6. The method according to claim 5, wherein a flash vapour is generated during said depressurizing,
and wherein the by-product vapour from the cryogenic hydrocarbon composition comprises
said flash vapour.
7. The method according to claim 6, wherein the flash vapour is separated from the cryogenic
hydrocarbon composition in a second gas/liquid separator.
8. The method according to claim 7, wherein the raw liquefied stream passes in depressurized
form to the second gas/liquid separator and wherein said injecting the depressurized
recycle portion to the cryogenic hydrocarbon composition is performed by injecting
the depressurized recycle portion into one of the group consisting of the liquefied
stream in depressurized form as it passes to the second gas/liquid separator and the
second gas liquid separator.
9. The method according to any one of claims 4 to 8, wherein the auxiliary refrigerant
stream is formed by a slip stream of the main refrigerant stream.

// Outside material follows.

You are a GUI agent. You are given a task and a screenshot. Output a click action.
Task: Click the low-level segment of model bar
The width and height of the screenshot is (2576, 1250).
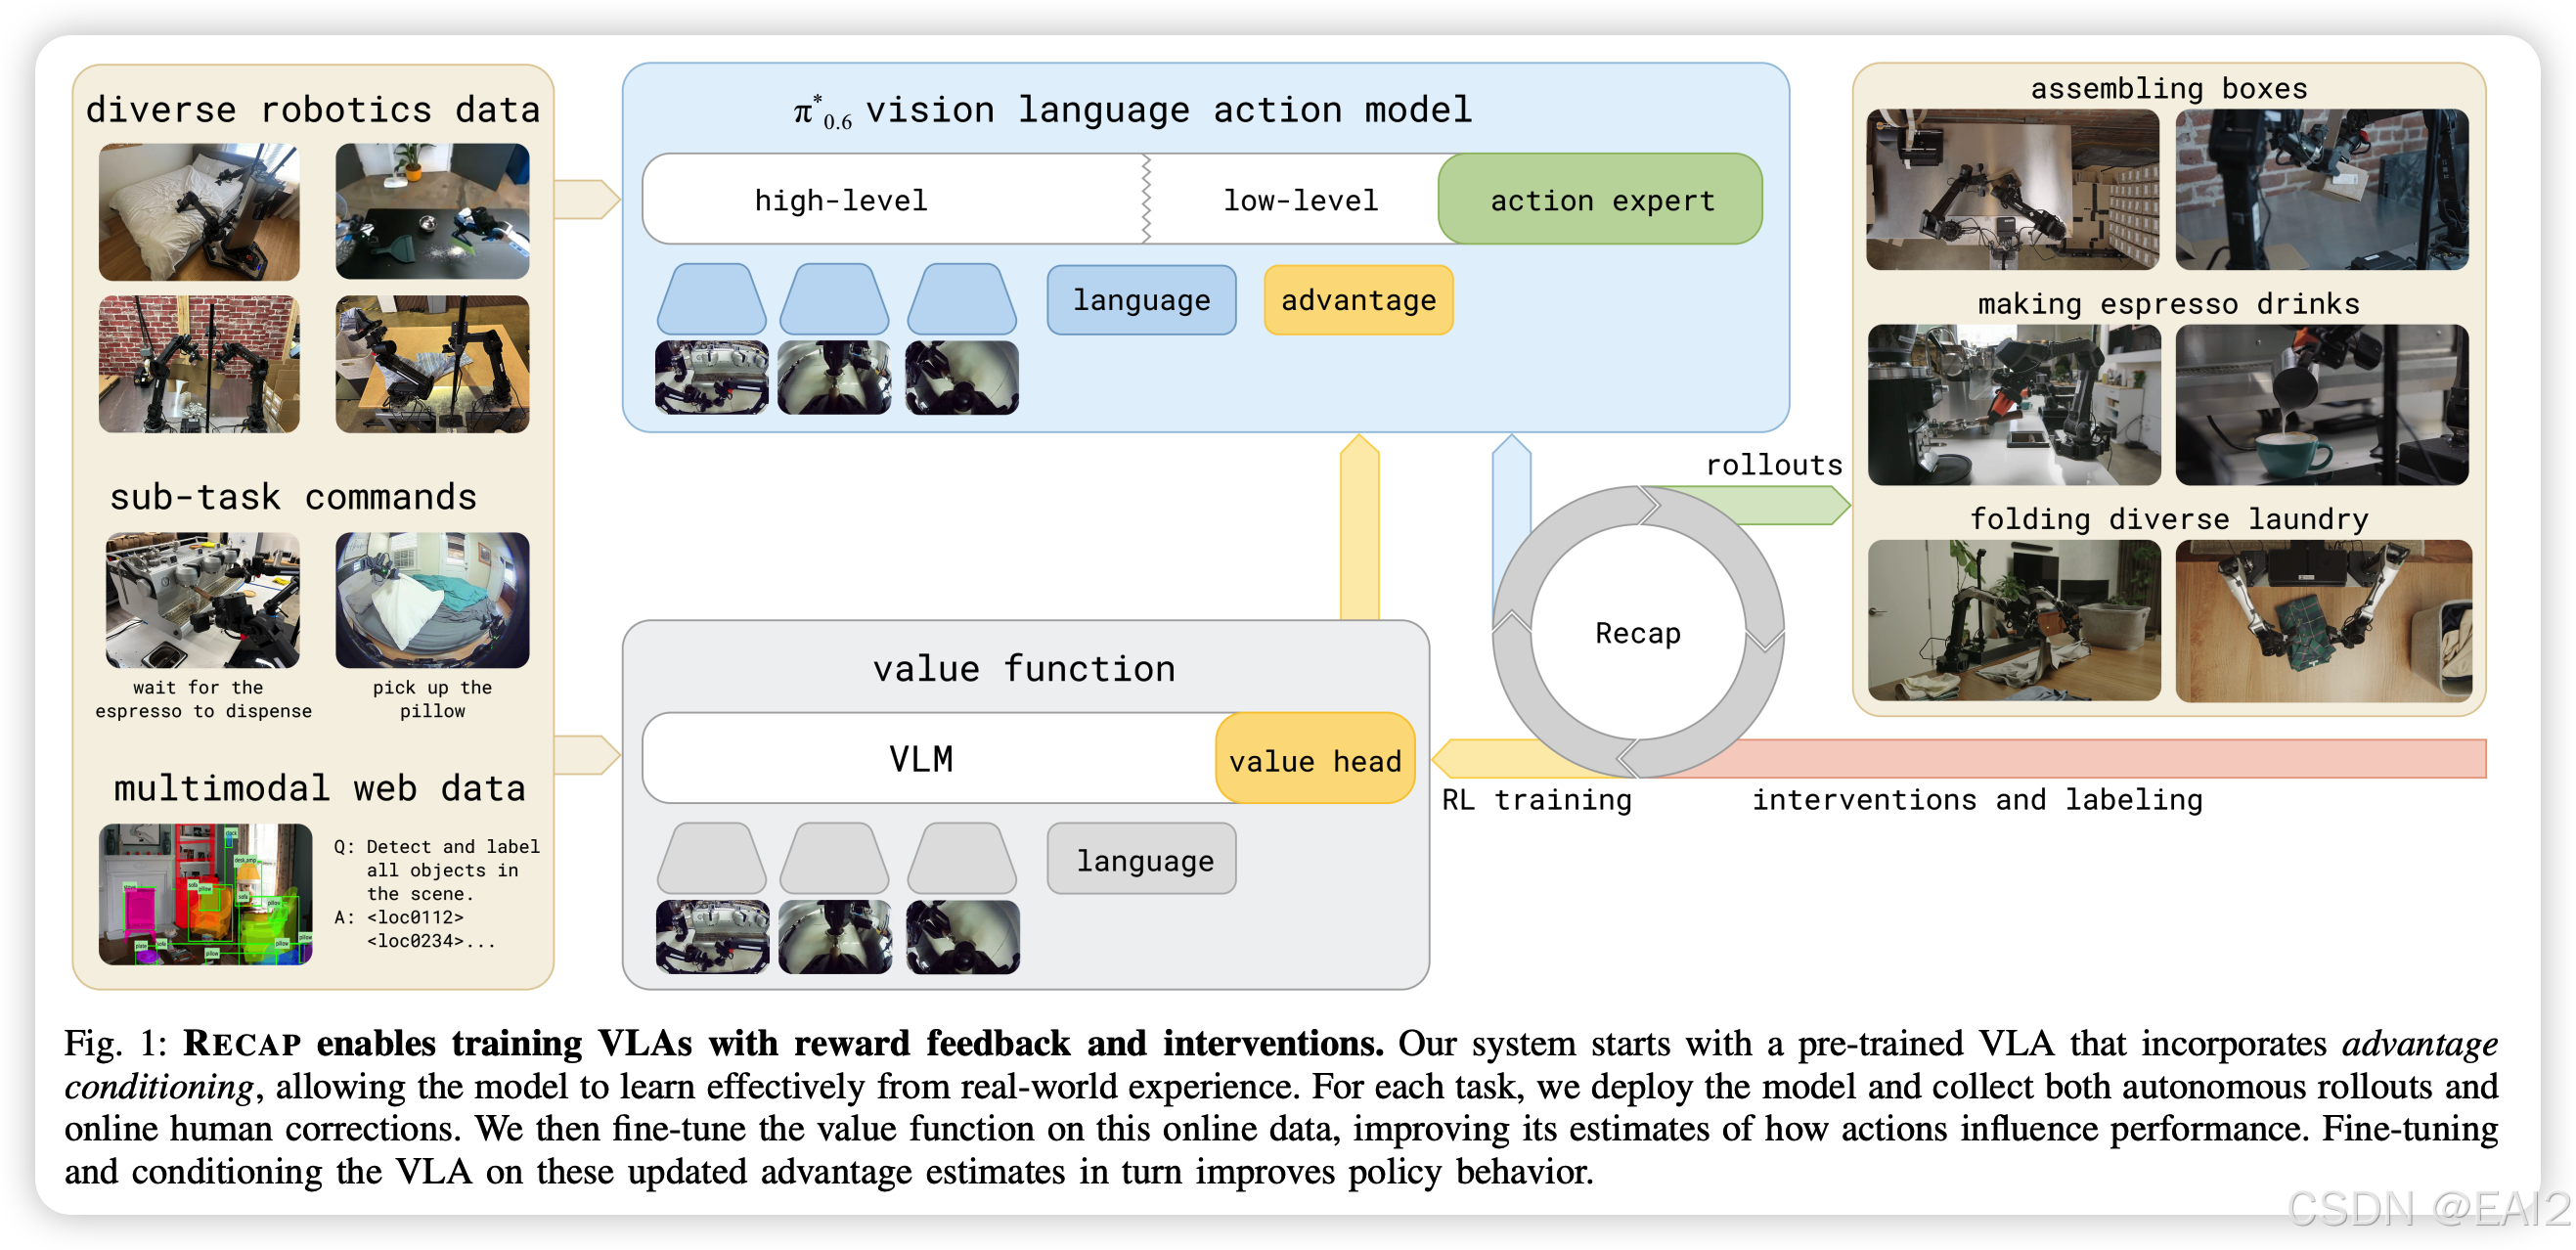(x=1300, y=200)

10. The method according to any one of the preceding claims, wherein the auxiliary refrigerant
stream contains between from 5 mol% to 75 mol% of nitrogen.
11. The method according to any one of the preceding claims, wherein the vapour fraction
comprises between from 30 mol% to 90 mol% of nitrogen.
12. The method according to any one of the preceding claims, wherein the condensed fraction
comprises less than 10 mol% of nitrogen.
13. The method according to any one of the preceding claims, wherein the temperature of
the partially condensed intermediate stream is between from -150 °C to -135 °C.
14. An apparatus for removing nitrogen from a cryogenic hydrocarbon composition comprising
nitrogen and a methane-containing liquid phase, the apparatus comprising:
- a holder for a cryogenic hydrocarbon composition comprising nitrogen and a methane-containing
liquid phase at an initial pressure;
- a by-product vapour line fluidly connected to the holder and arranged to collect
a by-product vapour from the holder;
- a by-product compressor arranged in the by-product vapour line arranged to compress
at least said by-product vapour to a treatment pressure that exceeds the initial pressure
to provide a compressed vapour at a compressor discharge outlet of the by-product
compressor;
- at least one condensing heat exchanger in fluid communication with the compressor
discharge outlet and arranged to receive the compressed vapour and to form partially
condensed intermediate stream out of the compressed vapour, the partially condensed
intermediate stream comprising a condensed fraction and a vapour fraction, and said
condensing heat exchanger furthermore arranged to bring the compressed vapour in a
heat exchanging contact with an auxiliary refrigerant stream whereby during operation
heat passes from the compressed vapour to the auxiliary refrigerant stream at a cooling
duty;
- a first gas/liquid separator arranged to receive the partially condensed intermediate
stream and to separate the condensed fraction from the vapour fraction at a separation
pressure;
- a vapour fraction discharge line fluidly connected to the first gas/liquid separator,
arranged to convey the vapour fraction away from the first gas/liquid separator;
- a condensed fraction discharge line arranged to convey the condensed fraction away
from the first gas/liquid separator, said condensed fraction discharge line on an
upstream end thereof fluidly connected to the first gas/liquid separator and on a
downstream end thereof in fluid communication with an injection point in confluence
with the cryogenic hydrocarbon composition;
- a depressurizing system disposed in the condensed fraction discharge line, arranged
to depressurize the condensed fraction to a pressure not lower than the initial pressure,
thereby forming a depressurized recycle portion;
- a cooling duty controller arranged to adjust the cooling duty to regulate a heating
value of the vapour fraction being discharged from the first gas/liquid separator.
15. The apparatus of claim 14, wherein the first gas/liquid separator consists of a drum
free from internals forming a vapour/liquid contacting section.